To try different solutions to those problems, programmers run experiments.
“You take a billion instances of a netlist,” the machine’s  descriptions of the parts that fit together to make a circuit, “and they’re all connected together,” and the optimization problem is one of “where you place them in order to reduce the connectivity distance, how you connect them with five layers of metal,” he said.
The best programmers can run three to five experiments at any moment in time, said Kittrell. Cerebras can run 50 to 100 simultaneously. 
“You give it a vector, what do you care about,” from among the PPA, explained Kittrell. Cerebrus “can find a good path to a solution quickly.” An engineer can hold one variable constant, such as chip area, and have Cerebrus experiment with the other metrics. At the end of experiments, Cerebrus will replay experiments to show each step in the optimization, and an engineer can use any point along that chain of steps as a new starting point for a new optimization. 
The optimizations can also be saved, so that a customer can amass a library of optimizations that then become a basis for future work.
Cadence customers, such as Renesas of Japan, which makes industrial and automotive chips, as well as the contract chip-making division of Samsung, say that Cerebrus has helped improve the PPA of their chips, and engineers’ productivity. 
The guts to making Cerebrus are what’s known as reinforcement learning. However, Kittrell declined to specify details of the RL approach. “We are not revealing a lot of detail other than that it is ML with reinforcement learning capabilities,” he said, noting that the field of AI in chip design is “a highly competitive area right now.” 
Cadence obviously has amassed a wealth of specific knowledge about the process of chip design, and that can serve to inform the RL. 
Which brings us to clock trees. 
In case you didn’t know it, clock trees are a way that the fundamental drum beat of a computer chip, the oscillating clock signal that maintains the cadence of operations, is distributed throughout the chip’s circuits.
The problem is that making a good clock tree is not something that can be done in isolation. Ideally it can be done in combination with numerous other variables, in a kind of holistic way, to solve the PPA problem. “It’s very difficult to get a good clock tree in, but sometimes you don’t know if it is good until the rest of the chip is finished,” Kittrell explained.
With help from Cerebrus’s RL, the clock frequency can become just one variable packaged into making the best chip possible. 
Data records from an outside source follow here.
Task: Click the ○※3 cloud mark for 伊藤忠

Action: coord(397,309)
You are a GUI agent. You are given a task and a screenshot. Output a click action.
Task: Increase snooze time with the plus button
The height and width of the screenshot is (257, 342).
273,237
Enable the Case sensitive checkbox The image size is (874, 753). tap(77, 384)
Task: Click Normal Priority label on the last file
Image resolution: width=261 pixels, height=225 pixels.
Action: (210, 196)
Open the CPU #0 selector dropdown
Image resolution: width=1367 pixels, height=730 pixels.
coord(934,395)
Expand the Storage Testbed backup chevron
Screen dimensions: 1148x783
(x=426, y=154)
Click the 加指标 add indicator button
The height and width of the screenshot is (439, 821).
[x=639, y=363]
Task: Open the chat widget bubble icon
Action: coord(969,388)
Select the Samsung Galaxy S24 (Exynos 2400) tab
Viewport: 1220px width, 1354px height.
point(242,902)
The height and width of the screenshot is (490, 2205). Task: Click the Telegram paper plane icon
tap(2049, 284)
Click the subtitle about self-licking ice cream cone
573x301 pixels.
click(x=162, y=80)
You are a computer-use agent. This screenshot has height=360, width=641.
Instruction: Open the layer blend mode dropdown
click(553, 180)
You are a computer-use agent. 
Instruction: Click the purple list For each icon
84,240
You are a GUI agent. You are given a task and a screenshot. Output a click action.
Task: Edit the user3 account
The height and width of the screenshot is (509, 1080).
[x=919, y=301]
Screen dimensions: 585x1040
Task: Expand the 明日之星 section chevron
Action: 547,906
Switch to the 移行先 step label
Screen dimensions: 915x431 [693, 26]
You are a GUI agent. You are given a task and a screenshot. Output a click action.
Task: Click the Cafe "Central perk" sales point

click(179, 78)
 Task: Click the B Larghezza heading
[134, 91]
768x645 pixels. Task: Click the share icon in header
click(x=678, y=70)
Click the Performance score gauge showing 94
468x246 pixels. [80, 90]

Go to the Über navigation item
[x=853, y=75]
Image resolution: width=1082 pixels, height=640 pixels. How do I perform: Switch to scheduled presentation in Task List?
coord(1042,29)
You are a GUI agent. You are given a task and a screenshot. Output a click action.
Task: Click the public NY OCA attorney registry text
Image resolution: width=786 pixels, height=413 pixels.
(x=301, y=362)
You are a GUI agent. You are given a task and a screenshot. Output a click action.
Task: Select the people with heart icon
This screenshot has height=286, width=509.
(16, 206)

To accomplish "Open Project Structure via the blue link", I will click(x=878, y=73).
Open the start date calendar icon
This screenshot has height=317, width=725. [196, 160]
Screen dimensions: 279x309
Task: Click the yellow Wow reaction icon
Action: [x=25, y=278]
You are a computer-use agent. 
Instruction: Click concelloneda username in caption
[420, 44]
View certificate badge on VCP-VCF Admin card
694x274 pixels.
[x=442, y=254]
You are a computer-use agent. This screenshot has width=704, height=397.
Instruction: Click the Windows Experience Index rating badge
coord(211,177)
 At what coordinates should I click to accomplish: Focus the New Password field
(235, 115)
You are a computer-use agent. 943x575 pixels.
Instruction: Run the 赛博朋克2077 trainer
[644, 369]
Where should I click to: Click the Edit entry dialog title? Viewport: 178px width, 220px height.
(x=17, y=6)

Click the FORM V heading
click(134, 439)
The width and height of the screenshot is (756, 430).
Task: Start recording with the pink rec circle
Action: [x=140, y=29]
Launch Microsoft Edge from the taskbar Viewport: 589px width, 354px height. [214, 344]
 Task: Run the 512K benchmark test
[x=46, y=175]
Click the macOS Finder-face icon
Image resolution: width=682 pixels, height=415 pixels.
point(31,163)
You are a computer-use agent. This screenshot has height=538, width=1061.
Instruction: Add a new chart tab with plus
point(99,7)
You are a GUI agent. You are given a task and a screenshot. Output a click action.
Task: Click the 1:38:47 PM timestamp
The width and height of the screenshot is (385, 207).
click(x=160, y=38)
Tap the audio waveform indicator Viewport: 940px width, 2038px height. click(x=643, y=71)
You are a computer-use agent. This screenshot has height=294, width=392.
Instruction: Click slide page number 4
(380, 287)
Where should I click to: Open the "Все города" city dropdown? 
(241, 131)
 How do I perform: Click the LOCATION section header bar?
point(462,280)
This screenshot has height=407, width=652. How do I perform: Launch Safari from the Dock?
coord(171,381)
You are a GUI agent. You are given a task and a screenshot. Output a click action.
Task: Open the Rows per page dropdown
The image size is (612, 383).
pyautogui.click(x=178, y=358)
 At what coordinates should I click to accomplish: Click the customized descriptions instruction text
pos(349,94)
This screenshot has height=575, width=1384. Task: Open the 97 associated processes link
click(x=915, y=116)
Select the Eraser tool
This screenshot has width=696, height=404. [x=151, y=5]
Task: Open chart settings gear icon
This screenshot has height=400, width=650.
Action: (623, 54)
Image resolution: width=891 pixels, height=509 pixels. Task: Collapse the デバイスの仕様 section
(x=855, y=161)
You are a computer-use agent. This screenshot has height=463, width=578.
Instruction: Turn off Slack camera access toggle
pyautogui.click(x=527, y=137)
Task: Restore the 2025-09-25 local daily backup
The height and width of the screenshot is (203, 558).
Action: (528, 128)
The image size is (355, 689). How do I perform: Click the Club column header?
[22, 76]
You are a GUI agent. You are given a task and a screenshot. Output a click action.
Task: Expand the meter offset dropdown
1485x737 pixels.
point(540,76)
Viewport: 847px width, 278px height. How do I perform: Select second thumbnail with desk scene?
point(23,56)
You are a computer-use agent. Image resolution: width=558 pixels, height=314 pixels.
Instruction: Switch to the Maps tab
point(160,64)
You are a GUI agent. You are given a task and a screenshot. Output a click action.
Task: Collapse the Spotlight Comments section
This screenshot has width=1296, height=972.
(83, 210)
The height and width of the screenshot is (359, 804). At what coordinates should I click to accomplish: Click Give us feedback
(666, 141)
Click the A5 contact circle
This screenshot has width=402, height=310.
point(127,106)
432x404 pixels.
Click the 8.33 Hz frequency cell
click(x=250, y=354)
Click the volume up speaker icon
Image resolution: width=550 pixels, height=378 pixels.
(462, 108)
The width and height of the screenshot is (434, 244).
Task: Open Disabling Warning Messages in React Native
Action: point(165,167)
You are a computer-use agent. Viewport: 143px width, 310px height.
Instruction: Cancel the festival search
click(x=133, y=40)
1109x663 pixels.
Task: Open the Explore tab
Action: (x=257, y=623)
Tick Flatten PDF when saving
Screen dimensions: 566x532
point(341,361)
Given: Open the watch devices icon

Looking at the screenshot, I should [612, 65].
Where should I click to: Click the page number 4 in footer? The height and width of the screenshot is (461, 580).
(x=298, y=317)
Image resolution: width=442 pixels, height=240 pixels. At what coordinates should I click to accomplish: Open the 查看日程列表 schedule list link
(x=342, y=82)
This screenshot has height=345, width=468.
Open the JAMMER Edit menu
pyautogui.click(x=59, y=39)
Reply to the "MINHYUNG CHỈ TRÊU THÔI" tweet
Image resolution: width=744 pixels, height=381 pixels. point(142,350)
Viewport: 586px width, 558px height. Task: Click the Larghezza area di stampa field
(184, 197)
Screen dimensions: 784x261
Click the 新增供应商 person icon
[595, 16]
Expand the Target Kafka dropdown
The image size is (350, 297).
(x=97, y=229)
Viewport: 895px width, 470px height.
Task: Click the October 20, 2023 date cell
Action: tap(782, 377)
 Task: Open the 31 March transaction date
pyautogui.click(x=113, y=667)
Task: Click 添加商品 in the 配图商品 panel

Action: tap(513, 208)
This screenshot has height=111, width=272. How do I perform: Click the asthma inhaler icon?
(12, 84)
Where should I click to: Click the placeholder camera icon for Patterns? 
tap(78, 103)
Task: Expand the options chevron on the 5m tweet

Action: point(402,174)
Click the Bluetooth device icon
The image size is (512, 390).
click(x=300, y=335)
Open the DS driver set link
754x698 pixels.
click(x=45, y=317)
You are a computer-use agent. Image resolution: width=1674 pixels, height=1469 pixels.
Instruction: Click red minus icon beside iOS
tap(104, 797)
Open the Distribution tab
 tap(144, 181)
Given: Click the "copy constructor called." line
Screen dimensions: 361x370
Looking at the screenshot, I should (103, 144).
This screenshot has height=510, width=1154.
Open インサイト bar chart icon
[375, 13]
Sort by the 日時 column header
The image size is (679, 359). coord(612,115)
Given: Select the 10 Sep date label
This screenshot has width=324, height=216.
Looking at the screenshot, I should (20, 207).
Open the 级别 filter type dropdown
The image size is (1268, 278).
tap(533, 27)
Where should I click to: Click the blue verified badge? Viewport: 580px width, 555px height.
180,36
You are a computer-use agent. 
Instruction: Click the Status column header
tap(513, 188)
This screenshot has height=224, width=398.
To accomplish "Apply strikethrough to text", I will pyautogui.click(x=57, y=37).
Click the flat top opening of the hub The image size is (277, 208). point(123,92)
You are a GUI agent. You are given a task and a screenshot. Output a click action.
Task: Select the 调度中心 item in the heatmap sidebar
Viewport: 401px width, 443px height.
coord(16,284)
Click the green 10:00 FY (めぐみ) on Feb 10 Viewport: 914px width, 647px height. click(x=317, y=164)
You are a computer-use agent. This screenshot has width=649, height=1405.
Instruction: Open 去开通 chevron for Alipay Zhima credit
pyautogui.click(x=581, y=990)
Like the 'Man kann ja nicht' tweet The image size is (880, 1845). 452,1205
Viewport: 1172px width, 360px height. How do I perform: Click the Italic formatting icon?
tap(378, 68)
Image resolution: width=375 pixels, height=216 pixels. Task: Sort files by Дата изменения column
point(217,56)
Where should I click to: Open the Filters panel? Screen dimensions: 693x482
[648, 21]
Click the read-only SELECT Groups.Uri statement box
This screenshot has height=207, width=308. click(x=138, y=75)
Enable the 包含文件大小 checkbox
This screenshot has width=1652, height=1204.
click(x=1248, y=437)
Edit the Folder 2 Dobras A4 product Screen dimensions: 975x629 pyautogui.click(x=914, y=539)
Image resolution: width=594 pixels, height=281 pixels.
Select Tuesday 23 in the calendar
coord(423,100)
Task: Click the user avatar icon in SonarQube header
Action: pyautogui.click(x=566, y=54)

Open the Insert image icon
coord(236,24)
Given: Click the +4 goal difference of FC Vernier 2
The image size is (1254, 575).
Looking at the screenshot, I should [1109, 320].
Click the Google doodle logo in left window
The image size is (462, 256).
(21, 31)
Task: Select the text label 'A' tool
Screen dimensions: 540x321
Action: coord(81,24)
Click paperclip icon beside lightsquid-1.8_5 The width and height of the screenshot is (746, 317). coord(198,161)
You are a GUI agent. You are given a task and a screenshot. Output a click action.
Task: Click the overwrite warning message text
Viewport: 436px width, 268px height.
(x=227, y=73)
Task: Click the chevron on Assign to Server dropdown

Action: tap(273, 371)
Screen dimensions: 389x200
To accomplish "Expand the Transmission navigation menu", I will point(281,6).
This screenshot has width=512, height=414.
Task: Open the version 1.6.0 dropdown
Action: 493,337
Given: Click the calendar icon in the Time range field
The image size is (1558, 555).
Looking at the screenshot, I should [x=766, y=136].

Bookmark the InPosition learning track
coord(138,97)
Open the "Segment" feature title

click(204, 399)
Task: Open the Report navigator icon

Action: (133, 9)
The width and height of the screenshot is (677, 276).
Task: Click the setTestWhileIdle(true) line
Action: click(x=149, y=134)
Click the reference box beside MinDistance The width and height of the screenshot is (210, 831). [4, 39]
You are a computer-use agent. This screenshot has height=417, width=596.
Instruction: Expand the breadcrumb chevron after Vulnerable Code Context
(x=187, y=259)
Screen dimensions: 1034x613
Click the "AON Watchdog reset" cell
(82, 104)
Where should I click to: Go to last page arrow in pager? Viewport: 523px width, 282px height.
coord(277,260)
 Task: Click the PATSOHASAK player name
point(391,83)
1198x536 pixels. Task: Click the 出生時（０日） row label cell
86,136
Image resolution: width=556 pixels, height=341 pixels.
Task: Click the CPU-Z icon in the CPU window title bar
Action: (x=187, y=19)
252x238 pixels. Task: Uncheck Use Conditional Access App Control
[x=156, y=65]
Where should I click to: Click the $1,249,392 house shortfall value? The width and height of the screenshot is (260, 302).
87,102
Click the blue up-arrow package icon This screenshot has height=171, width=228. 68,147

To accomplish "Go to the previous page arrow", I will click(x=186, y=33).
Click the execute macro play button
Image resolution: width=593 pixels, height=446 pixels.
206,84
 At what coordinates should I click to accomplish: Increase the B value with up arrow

The RL models that Cerebrus uses are not usually trained in a particular way in advance, because “anything I pre-trained may be like a crystal vase, put one chip in it and the whole thing is ruined,” given the vast number of variables, explained Kittrell. “So the requirement is that even without training we should be able to find solutions fast.”
Also: Google has used AI to gamify the design of computer chips At the same time, the results of previous experiments can be adapted to a new set of variables.
Asked about how much of Cerebrus was designed in-house, Kittrell observed, “of course we are standing on the shoulders of of a lot of good tech,” explaining that the wealth of readily available open-source software on which to build means “we would not have come up with this five or six years ago.” At the same time, Cadence is filing patents on the Cerebrus program and investing in its continued development. 
Asked whether the program will replace human invention, Kittrell said there is still room for imagining possibilities that don’t even exist. 
You may have heard of Google’s recent work using deep learning to solve the problem of coming up with a good floor plan for circuit layout. Kittrell, who knows the authors of the work, considers the Google work as an “inspiration,” but predicts it won’t replace human engineers using tools.
“The demand for engineers right now is through the roof,” said Kittrell, “and we will make it possible for people to get work done with the engineers they have now, rather than putting anyone on the bread line.
He added, “We’d be happy to benchmark against the guys at Google.”